Татьяна Николаевна подумала, что на войне офицеры должны умирать, без этого не будет победы. Она серьезно посмотрела на Алешу. Ей стало жалко его. «Но, это его долг, — подумала она, — и для него это счастье — умереть за Родину».

— Старайтесь не думать об этом, — сказала она.

— А помните, как вы поцеловали меня? — спросил он.

Она не помнила. Но она почувствовала, что огорчит его, если скажет прямо, что не помнит, и она сказала:

— Да, я помню. Вы хороший, Карпов.
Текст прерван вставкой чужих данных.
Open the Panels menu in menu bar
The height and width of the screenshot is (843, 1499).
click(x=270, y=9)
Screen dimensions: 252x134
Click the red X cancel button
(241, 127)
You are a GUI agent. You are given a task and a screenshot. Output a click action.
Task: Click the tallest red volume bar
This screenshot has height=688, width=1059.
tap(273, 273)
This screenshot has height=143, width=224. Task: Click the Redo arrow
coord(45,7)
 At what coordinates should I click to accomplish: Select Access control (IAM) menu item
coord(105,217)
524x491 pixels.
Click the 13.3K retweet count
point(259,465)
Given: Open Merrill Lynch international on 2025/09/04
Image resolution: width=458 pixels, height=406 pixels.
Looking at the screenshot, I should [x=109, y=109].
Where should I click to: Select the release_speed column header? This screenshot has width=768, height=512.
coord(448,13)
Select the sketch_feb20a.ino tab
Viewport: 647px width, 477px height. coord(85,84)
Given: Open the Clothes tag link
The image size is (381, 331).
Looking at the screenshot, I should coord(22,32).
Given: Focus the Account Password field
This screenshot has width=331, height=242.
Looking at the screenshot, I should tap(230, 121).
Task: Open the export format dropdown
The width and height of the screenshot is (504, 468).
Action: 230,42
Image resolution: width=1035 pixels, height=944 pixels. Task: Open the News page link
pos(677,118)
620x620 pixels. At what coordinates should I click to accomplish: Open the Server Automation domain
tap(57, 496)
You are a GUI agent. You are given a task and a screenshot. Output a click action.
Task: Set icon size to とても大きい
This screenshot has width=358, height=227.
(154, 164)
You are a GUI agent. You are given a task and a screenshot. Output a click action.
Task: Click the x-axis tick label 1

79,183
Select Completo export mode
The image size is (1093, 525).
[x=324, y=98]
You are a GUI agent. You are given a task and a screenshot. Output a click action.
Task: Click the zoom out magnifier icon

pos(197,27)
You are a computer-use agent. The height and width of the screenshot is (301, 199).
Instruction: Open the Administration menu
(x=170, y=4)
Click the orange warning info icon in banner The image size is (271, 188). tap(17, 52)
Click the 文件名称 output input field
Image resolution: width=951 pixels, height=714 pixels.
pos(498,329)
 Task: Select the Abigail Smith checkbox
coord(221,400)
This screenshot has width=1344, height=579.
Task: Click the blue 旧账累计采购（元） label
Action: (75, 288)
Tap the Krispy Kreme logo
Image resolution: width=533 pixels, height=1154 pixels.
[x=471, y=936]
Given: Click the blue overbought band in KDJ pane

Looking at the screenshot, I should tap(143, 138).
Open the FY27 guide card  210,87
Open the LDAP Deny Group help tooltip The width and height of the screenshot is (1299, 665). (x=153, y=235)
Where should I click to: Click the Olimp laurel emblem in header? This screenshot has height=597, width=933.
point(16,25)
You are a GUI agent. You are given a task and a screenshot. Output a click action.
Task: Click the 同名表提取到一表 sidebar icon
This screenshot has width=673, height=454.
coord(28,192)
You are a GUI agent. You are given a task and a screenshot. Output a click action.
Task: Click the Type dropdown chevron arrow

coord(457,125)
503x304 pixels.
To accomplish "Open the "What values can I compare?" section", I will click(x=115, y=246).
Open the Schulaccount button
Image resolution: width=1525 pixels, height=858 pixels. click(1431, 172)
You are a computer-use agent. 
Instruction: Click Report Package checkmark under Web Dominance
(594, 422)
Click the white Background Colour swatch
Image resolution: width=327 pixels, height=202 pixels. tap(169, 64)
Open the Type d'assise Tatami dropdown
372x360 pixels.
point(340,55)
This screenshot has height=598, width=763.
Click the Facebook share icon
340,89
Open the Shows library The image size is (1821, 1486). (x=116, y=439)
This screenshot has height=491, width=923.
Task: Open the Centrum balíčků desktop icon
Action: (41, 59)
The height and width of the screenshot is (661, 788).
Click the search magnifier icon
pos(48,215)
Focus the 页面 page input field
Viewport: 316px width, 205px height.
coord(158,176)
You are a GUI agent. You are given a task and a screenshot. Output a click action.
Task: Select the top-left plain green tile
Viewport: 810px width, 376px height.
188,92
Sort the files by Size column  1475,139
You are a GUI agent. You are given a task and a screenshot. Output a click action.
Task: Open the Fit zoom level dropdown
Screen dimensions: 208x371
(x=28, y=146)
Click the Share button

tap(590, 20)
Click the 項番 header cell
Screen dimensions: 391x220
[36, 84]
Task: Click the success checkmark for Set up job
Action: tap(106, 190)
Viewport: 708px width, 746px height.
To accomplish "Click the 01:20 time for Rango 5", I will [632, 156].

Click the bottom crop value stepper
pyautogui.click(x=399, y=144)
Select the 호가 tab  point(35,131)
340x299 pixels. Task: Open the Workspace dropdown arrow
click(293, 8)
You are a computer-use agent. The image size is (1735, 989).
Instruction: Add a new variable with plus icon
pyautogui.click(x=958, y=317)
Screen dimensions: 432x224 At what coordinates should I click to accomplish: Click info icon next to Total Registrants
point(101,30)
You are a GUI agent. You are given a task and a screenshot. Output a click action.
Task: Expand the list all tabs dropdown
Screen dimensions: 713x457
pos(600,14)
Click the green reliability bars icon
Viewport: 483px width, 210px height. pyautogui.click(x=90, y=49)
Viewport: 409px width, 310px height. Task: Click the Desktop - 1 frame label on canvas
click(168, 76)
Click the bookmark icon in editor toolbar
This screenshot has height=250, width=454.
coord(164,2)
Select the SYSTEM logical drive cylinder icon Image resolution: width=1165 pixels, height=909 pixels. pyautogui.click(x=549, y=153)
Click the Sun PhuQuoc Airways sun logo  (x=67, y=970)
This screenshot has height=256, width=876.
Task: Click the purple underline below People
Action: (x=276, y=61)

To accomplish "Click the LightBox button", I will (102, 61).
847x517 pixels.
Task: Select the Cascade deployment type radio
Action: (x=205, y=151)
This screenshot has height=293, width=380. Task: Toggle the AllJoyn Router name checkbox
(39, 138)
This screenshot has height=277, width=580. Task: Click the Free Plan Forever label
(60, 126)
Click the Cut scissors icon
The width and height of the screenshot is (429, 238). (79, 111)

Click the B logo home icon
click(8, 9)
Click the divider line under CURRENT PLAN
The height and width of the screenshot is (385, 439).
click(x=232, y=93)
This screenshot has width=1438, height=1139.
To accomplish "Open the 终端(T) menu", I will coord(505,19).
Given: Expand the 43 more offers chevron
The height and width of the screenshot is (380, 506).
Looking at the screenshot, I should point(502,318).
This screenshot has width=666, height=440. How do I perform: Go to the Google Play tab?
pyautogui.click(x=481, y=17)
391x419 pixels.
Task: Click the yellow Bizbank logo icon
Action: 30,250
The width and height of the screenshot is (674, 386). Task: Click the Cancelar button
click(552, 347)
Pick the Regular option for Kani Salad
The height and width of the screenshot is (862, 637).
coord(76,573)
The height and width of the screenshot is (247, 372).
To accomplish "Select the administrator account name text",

Я хочу, чтобы вы всегда были хорошим. Любите меня. Мне сладко и хорошо сознавать, что такие люди, как вы, любят меня. Но не думайте о глупостях! Поцелуй — это глупости! Этого не надо. Но помните о 23 сентября. Всегда помните. Может быть, вам станет когда-нибудь очень трудно, вы вспомните о том, что я люблю вас, что я молюсь за вас, и вам станет легко.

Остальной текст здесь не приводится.